Meus filhos. Estão chegando meus filhos. Que alegria vê-los. Acompanhandos por seus pares. Ela com o namorado, que sempre achei meio sem graça, é verdade, mas que também sempre respeitei pelo jeito que trata minha filha. Sério demais para a espevitada da minha filha, mas se se entendem, o que vou eu fazer, não é? Às vezes ele esquece que são jovens e que deve levá-la para umas loucuras. Mas, tudo bem, são novos e ainda aprendem. Meu filho, outro espevitado, já apareceu com outra namorada. Ou será que é a mesma? Nunca tenho certeza. Seja porque troca muito, seja porque são todas parecidas. Já pedi pra que ele pelo menos revezasse entre loiras e morenas para que tivesse alguma chance de evitar gafes. Certa vez chamei a namorada nova pelo nome da antiga, convicto de que era a mesma. Era tão sensível, a garota, que no segundo dia já terminou com meu filho. Pior, talvez, foi quando falei: “Namorada nova, meu filho. Como é o nome da moça?” E a resposta foi rápida: “Ô sogrinho, não lembra mais de mim? Só mudei o cabelo”. Coisas de um homem desligado como eu. Menos mau que todos rimos. A de hoje não é nem a sensível e nem a camaleoa.

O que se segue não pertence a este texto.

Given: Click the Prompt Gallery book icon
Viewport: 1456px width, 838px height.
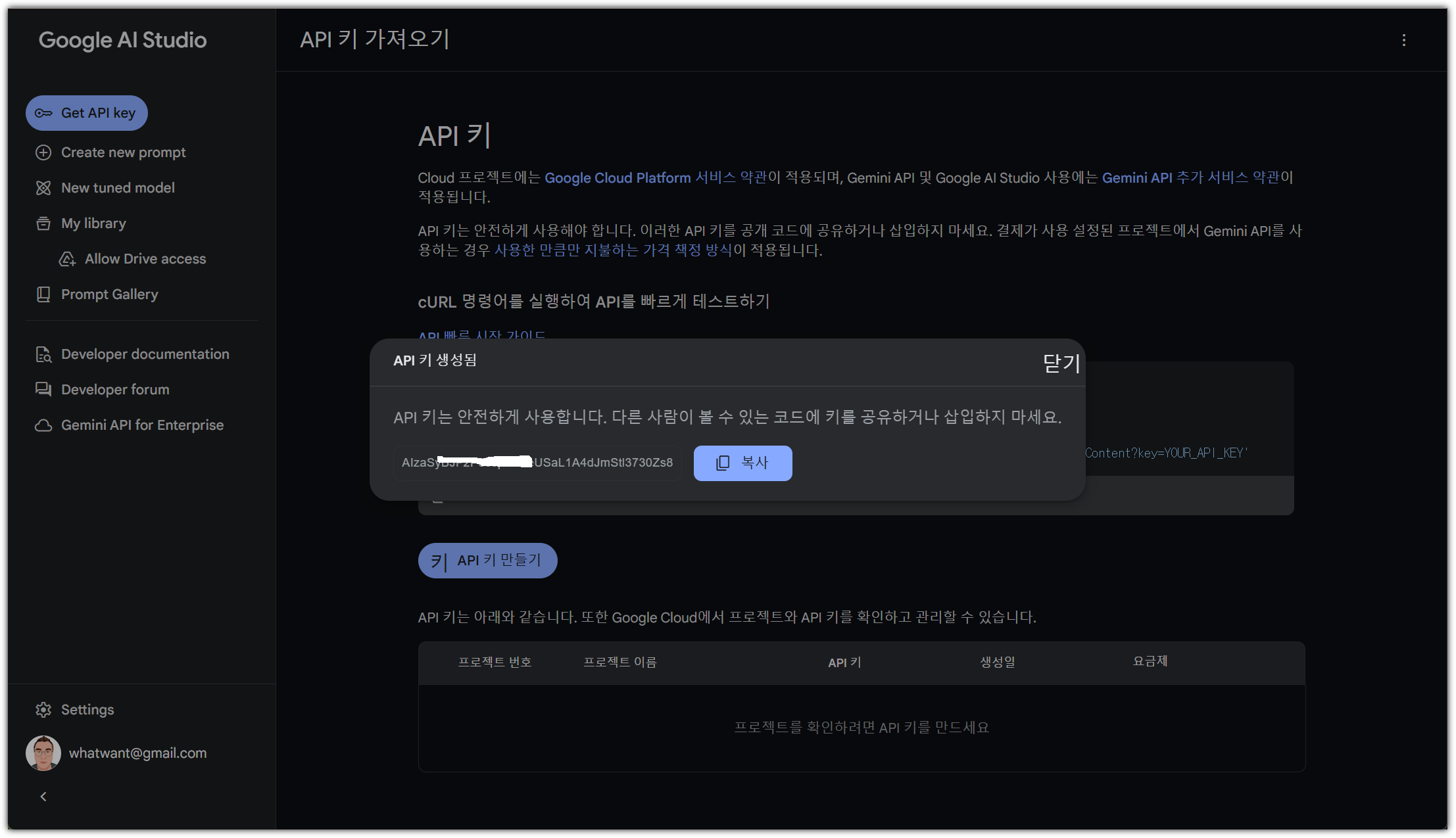Looking at the screenshot, I should click(43, 294).
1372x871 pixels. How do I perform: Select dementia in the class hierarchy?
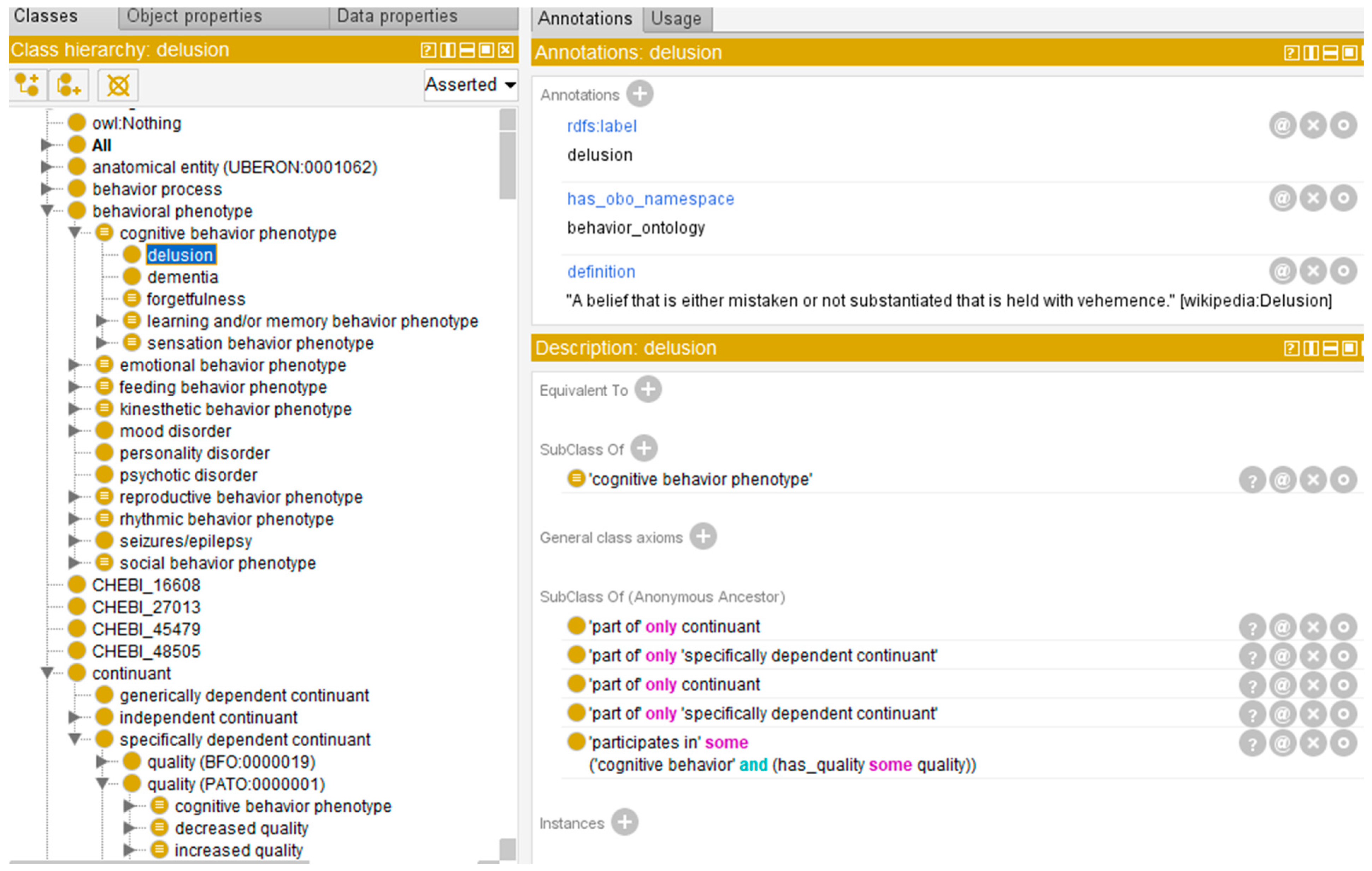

E a festa aqui parece boa. Até minha ex-mulher chegou. Escritora de sucesso não tinha mais tempo para mim. O relacionamento foi desgastando. Ela enterrada no trabalho e eu me acomodando. Os livros vendendo cada vez mais, entrando sempre nas lista de best sellers, viagens e congressos e palestras e eu dancei. Está ainda mais linda, com seu comportamento firme de sempre. Tudo bem que nossos últimos anos não foram dos mais animados, mas também não tem necessidade destes óculos escuros de grife. Coisas da minha ex. Não perde a chance de esnobar. Já que nem falou comigo, não vou insistir. Não nego que deu saudade dos tempos da nossa juventude. Se bem que para velhos também não servimos.

Está uma festa meio parada, essa. Silêncio, só murmurinhos. Falando nisso, onde estão meus pais? E meus filhos? Também sumiram. Peraí, o que é aquilo? Parece um caixão. Meus pais ao lado, meus filhos. Por que choram?

Mas sou eu aí dentro. Como isso? Estou aqui. Alôô... não tem ninguém me vendo, por acaso? Bem que estranhei que ninguém me cumprimentava. O que é isso, afinal? O que está acontecendo? O que aconteceu? Como fui parar aí dentro desse caixão. Sou muito novo, vejam. Ainda tenho muito o que viver. Reviver meu amor, brincar com meus filhos, conhecer meus netos. O que houve, pessoal? Fui dormir tão bem ontem. Será que foi ontem? O que estou fazendo aí dentro? Não estou morto, estou aqui. Ei, ei, parem, não fechem o caixão. É cedo... não fechem. Vou morrer sufocado aí dentro... morrer... só posso estar ficando doido mesmo. Vou fechar os olhos para ver se acordo desse pesadelo.